Acceptance vs. Tolerance

I was raised in a home as the oldest sibling of four and a single mom.  My father left when I was six for reasons unknown to me, although I was aware of arguments and fights but not the specifics.  My mom started a long-term relationship with a man whom I consider my step-father.  He was in our lives for about eight years before he left as well.

During those years, even the early ones, I knew I was different, not in the way that makes you obviously stand out, but inside, where it is harder to notice those details.  There I was, six years old, with pig tails or braids, noticing the pretty little girl that sat behind me.  Growing up, I was taught that being gay was a sin and that you would be punished. Imagine my fear, utter horror, to learn that I was physically attracted to girls.  It was a dark secret that I held inside.  This secret that I held between God and I spilled out one day while my sister and I cleaned the bathroom.  She didn’t seem surprised as I, in tears, confessed my biggest fear, my deepest secret.  She accepted me and never treated me any different.

Many years passed before I told anyone else.  Being the oldest sibling comes with so much responsibility.  In my eyes, I was responsible for my two sisters and brother.  It was up to me to protect them and show them how to be a good strong person.  Eventually I came out to my two best friends who could care less if I was gay, straight or bi or any other color in between!
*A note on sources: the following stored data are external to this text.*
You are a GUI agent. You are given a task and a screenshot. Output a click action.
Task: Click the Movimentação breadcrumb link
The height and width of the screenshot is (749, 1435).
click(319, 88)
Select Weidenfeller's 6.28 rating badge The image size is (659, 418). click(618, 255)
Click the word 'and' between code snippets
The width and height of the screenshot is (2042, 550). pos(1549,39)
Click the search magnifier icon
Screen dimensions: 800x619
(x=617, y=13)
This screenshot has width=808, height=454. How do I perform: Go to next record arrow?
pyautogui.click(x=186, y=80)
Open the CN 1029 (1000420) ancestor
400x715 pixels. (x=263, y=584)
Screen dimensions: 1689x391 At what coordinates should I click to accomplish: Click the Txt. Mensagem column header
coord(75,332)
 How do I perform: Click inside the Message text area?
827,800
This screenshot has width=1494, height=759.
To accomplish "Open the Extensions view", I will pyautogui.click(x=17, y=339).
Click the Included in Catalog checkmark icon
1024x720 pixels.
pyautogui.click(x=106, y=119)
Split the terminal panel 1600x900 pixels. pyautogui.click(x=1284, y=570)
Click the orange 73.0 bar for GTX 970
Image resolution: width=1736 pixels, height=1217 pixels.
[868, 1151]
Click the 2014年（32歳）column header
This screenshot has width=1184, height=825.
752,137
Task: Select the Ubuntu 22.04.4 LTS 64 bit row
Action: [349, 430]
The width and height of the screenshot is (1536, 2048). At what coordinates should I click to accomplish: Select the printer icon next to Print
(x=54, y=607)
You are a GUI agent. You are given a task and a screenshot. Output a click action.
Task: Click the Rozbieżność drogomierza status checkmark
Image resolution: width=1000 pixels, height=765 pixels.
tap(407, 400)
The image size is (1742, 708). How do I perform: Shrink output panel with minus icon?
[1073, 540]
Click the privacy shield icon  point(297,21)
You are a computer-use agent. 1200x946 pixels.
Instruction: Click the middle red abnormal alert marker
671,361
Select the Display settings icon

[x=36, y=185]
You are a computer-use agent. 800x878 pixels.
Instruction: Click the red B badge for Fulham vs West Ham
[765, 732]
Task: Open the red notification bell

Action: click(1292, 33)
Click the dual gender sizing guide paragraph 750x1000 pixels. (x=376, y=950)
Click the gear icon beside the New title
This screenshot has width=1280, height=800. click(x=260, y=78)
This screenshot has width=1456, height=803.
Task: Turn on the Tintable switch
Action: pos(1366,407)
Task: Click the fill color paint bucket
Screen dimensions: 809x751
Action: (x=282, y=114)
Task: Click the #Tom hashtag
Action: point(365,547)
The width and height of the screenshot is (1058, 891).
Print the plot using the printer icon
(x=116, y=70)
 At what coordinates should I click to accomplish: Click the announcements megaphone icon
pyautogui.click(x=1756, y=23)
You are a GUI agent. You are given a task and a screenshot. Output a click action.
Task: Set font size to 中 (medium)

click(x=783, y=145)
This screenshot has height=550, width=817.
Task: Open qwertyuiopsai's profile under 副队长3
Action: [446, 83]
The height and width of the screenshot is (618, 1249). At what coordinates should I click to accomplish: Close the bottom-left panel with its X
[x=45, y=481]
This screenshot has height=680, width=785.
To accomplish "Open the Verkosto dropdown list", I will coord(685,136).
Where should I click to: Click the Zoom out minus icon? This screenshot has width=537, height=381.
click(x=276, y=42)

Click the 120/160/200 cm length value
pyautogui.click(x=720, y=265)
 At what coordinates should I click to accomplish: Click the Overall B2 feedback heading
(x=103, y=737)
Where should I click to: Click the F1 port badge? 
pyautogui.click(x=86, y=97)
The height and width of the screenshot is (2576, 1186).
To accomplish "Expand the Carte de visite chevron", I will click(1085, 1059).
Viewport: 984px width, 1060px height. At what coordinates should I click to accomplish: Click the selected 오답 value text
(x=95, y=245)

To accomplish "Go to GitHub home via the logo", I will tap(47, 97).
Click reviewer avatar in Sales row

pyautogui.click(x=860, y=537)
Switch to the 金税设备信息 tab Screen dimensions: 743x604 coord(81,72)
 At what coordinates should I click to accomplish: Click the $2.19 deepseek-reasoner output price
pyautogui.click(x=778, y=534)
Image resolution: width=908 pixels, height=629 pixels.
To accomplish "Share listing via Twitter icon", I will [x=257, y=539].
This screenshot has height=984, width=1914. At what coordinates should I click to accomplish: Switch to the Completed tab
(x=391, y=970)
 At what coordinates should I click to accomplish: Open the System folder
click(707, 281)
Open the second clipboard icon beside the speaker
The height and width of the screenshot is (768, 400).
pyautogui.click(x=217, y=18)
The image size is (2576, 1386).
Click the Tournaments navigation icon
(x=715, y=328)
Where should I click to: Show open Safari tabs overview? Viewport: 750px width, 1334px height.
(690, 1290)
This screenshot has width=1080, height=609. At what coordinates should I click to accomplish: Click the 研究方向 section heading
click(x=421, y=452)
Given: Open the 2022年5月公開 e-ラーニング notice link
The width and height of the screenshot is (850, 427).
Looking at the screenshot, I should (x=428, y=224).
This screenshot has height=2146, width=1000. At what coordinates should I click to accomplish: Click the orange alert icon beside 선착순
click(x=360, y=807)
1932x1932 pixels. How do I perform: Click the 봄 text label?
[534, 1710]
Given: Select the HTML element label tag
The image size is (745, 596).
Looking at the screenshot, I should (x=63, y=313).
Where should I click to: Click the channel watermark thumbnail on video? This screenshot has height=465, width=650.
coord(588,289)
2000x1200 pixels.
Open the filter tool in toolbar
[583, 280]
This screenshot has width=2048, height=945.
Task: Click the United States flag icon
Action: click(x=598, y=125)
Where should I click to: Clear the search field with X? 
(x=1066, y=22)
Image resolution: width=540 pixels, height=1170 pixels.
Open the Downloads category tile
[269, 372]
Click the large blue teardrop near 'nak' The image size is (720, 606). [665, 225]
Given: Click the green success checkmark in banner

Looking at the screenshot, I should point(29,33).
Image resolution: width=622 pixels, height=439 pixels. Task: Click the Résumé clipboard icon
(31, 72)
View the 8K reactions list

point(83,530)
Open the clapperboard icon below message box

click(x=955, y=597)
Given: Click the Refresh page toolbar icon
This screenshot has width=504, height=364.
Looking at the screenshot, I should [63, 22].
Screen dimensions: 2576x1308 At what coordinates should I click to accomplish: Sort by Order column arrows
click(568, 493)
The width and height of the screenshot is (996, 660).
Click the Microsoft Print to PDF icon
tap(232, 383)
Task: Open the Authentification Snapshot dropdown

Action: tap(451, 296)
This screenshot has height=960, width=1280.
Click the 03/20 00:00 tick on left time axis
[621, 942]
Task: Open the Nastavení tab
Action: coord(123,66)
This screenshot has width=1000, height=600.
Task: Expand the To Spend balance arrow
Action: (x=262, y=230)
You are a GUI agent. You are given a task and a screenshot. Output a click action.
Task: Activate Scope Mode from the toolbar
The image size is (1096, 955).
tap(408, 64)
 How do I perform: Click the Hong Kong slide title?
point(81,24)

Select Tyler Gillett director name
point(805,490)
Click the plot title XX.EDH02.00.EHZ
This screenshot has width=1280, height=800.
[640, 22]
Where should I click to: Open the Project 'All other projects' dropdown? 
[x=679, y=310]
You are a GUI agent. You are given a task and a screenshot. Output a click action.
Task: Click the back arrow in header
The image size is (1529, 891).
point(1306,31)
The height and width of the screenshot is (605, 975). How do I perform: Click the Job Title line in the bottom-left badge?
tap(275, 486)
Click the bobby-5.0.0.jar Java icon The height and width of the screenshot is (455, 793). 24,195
At this point in my life, I learned that I could not be any other way than who I was.  I learned that no one else made me but God and God made me exactly the way I am.  I am Puerto Rican, a woman, a lesbian…He made me with dark hair and cinnamon skin.  I cannot be any other way than this.  To me, learning to accept myself and let go of living in fear meant understanding that God creates us the way we are and knows that we can handle living just like we are if we just accept ourselves and love ourselves for who we are.

Once I realized this, a giant weight lifted off my shoulders and I was born a new freer person.  Only one roadblock stood in my way and that was my mom.  Unknowingly she spewed words that made me fear telling her about my being gay.  Many more years passed until the moment came when I had to tell her.  Every piece of me just had to come clean with my mom and I just couldn’t keep it locked up any more.  To this day, part of me feels like a part of her knew this day would come.  She did not accept me so readily as the others did.  I  knew that coming out to her meant coming out to my whole family and one by one I faced them.  I was facing them without the half mask I wore.  I was completely free.

It has been twenty years since I came out to my mom and I’ve categorized people into three groups in situations like this.  There are those who will not accept me, those who will accept me and those who will tolerate me.  The non-accepting people are obvious.  To me, acceptance happens without question, total, open-armed.  Tolerance is about dealing with the person because you want them in your life or for whatever reason.  Tolerance means not pushing that person away and allowing them to remain because you feel is what you need to do or have to do.

I made the differentiation when my mom decided to tolerate me.  She never stops reminding me that she tolerates my wife because she loves me.  She tells me that she “accepts” my wife because she loves me.  This, to me, is tolerance not acceptance.

I am blessed enough to have people in my life that accept me wholeheartedly: My sisters and brother, my grandmother, my aunts.  These people show me that I am me and that to them being married to a woman is part of what makes me me.  My mom on the other hand tells me that she loves me despite of who I choose to love.  This distinction is the difference between acceptance and tolerance.